§ Consignes:
#1 D'après le texte sur le breton sous la Révolution, en quelle année le breton accède-t-il pour la première fois au statut de langue de la politique ?
#2 Résumez en deux phrases le texte sur le breton sous la Révolution.
#3 Poursuivez le texte sur le breton sous la Révolution à la suite de sa dernière phrase.

§ Texte à lire:
══════

Dans ma thèse, je souligne que c’est bel et bien du fait de la Révolution que le breton accède dès 1789 et pour la première fois au statut de langue de la politique. Il n’est plus seulement le moyen d’expression habituel de tout un peuple, il n’est plus seulement la langue de l’Église. La politique des traductions marque une rupture datée, mais bien réelle, par rapport à l’Ancien Régime.

Le Moniteur - 1

Ci-dessus, la une de la Gazette nationale, ou Le Moniteur universel, communément appelée Le Moniteur, ancêtre du Journal officiel, 1er décembre 1791, dans lequel sont relatés les travaux de l'Assemblée législative. Service historique de la Défense, direction Nord-Ouest, Brest.

La Constitution de 1791 n’a pourtant jamais été traduite !

══════

§ Données brutes:

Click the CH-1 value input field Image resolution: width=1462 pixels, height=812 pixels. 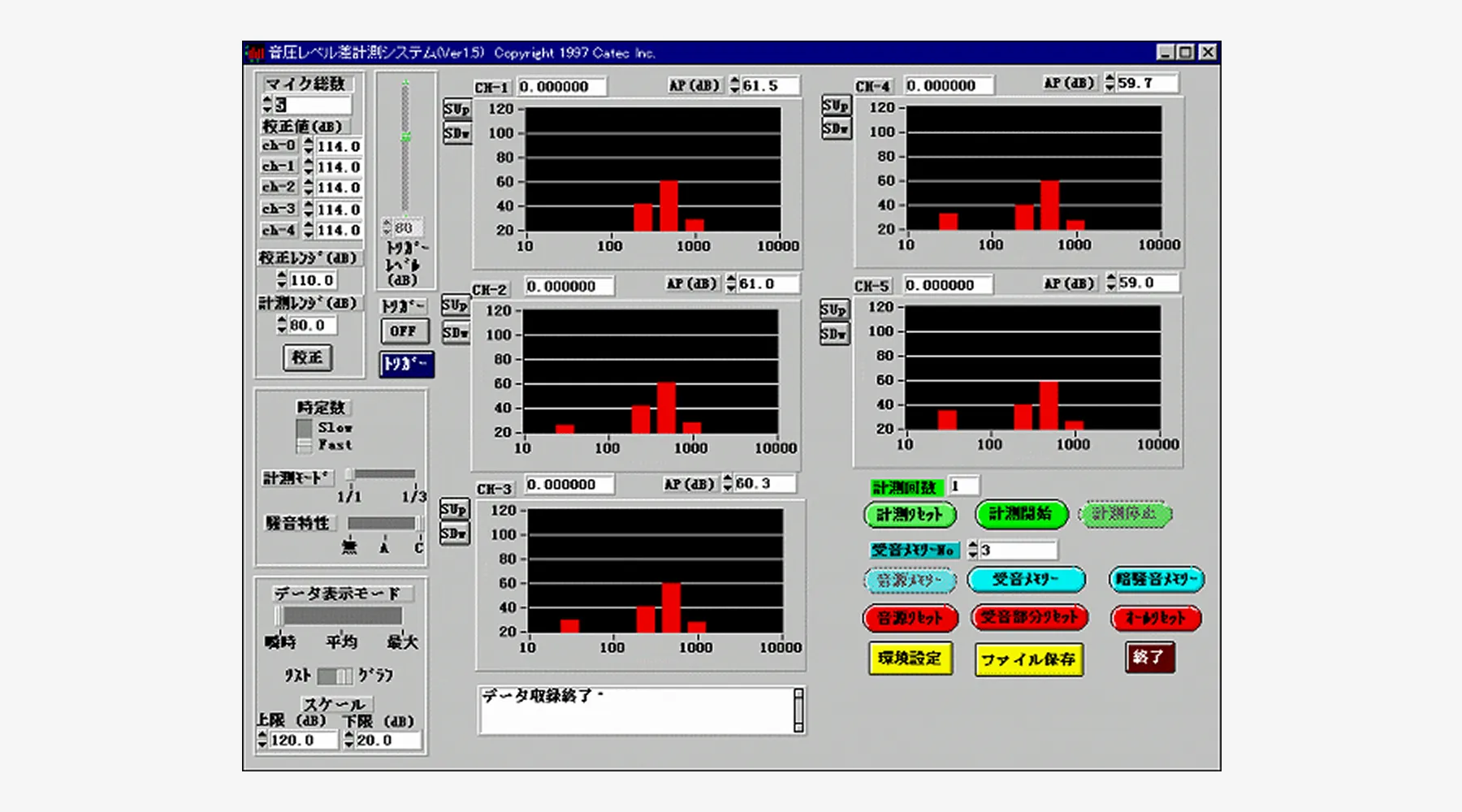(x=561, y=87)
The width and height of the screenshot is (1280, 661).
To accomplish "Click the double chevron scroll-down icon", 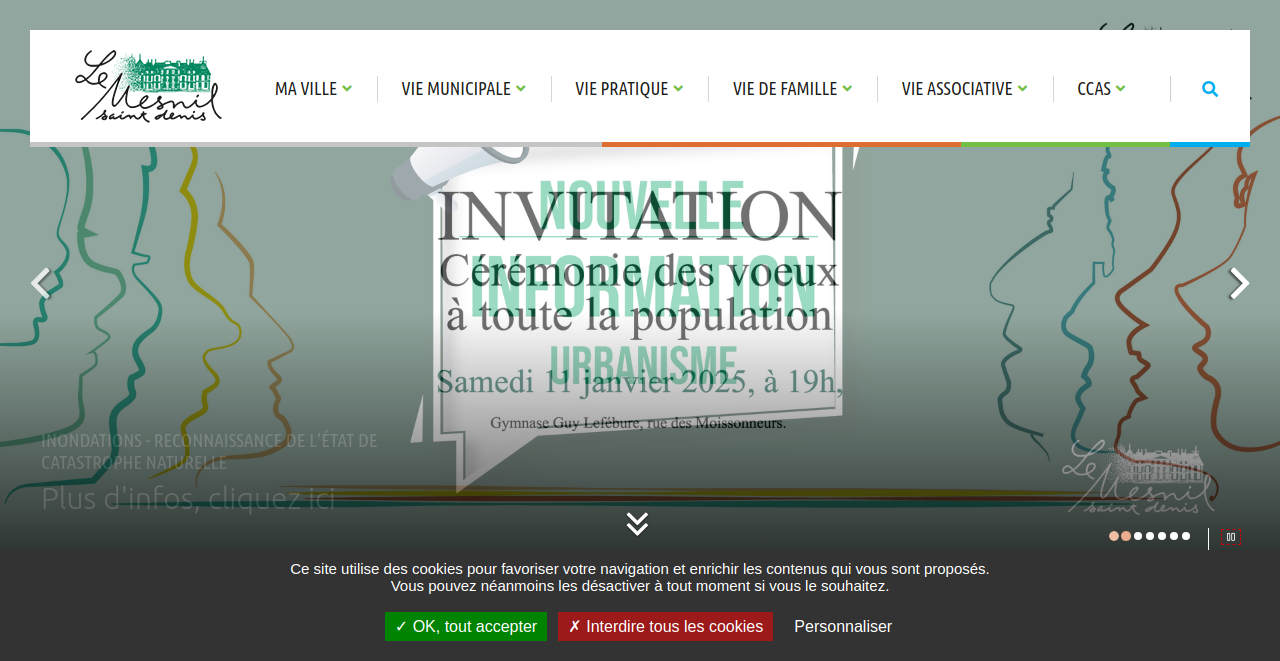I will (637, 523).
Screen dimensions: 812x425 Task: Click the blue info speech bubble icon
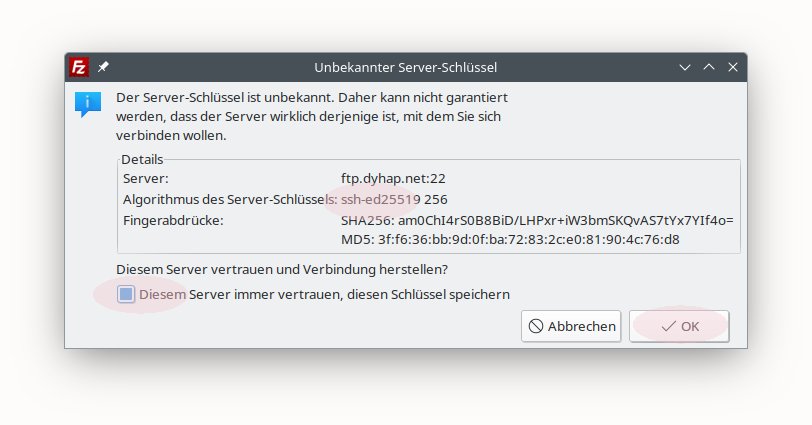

══════

§ Réponses:
#1 En 1789.

#2 Du fait de la Révolution, le breton devient dès 1789 une langue de la politique, et non plus seulement le moyen d'expression habituel d'un peuple et la langue de l'Église. La politique des traductions marque ainsi une rupture réelle avec l'Ancien Régime, même si la Constitution de 1791 n'a jamais été traduite.

#3
Revenons donc à Yves Inizan, qui se proposait le 26 novembre 1791 de la traduire, de même que "pareillement le code rural et les principales lois qui s’appliquent au régime des campagnes". Je ne m’attarde guère sur les erreurs de saisie de son nom (et de celui d’autres députés du Finistère) dans Le Moniteur, le journal qui retranscrit les débats parlementaires au jour le jour, le nom d’Inizan devenant ainsi Juisan (confusion probable du "I" majuscule et du "J" et de celle du "n" et du "u" à l’écrit), ou Hanisson. Ce qui importe dans l’affaire, c’est que le rectificatif transmis au Moniteur par le député de Brest Cavellier rappelle par la même occasion que "celui qui s’est chargé de publier cet ouvrage [la traduction de la Constitution par Inizan] à ses frais est Mr Malassis, imprimeur de la marine à Brest, député du même département."

Le problème est qu’on ne trouve nulle part aucune trace ni mention de la traduction effective de la Constitution de 1791 par Yves Inizan et pas davantage de son impression par Malassis :

  • ni dans l’article que publie l’érudit Daniel Bernard en 1913 sur "La Révolution française et la langue bretonne"
  • ni dans l’édition des textes bretons de la période révolutionnaire par Andreo Merser en 1989
  • ni dans le mémoire d’Arnaud Daoudal en 1999
  • ni dans celui d’Hervé Le Vot en 2012 (qui ne connaît d’ailleurs pas le nom d’Inizan, et pour cause).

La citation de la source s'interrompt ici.